Over the last quarter century, much of the focus of federal regulatory policy in the areas of health, safety, and the environment has been gradually redirected away from protecting Americans against various harms and toward protecting corporate interests from the plain meaning of protective statutes. This book, edited by Christopher Schroeder and Rena Steinzor, delivers precisely what its title promises, a re-imagining of federal policy in these areas, with particular focus on the regulatory process. It identifies the failings of the current approach to regulation and proposes innovative, straightforward, and practical solutions for the 21st Century.
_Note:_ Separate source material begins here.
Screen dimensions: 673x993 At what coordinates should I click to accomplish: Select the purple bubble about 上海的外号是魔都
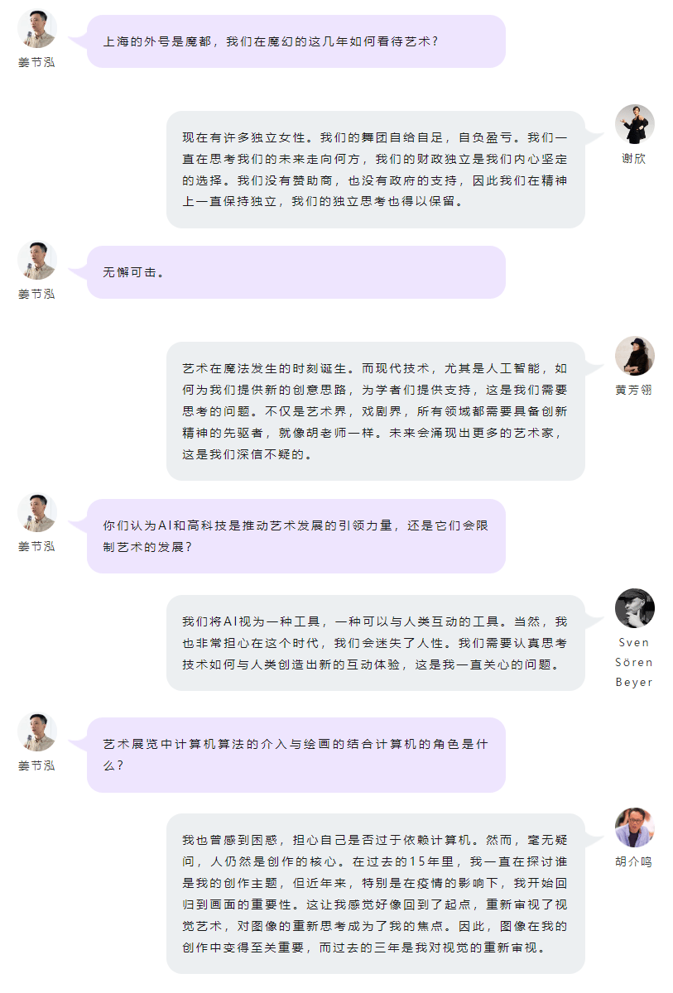click(x=296, y=41)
The 2004 book was a seminal collaboration among the Member Scholars of the Center for Progressive Reform (then called the Center for Progressive Regulation).
The authors embrace an agenda built on three principles:
First, activities that harm people and the environment – even those routine to our way of life and economy – should be made as safe and clean as possible, certainly to the extent that they do not cause illness or death.
Second, optimism and confidence are necessary with respect to the technology and human ingenuity required to reduce risks to satisfactory levels, up to and including the belief that entirely new technologies can be developed to accomplish old functions at an affordable price.
Third, government at the national, state, and local levels has a crucial role to play in preserving collective values and protecting the public interest via lawmaking and enforcement.
The book is available on Amazon.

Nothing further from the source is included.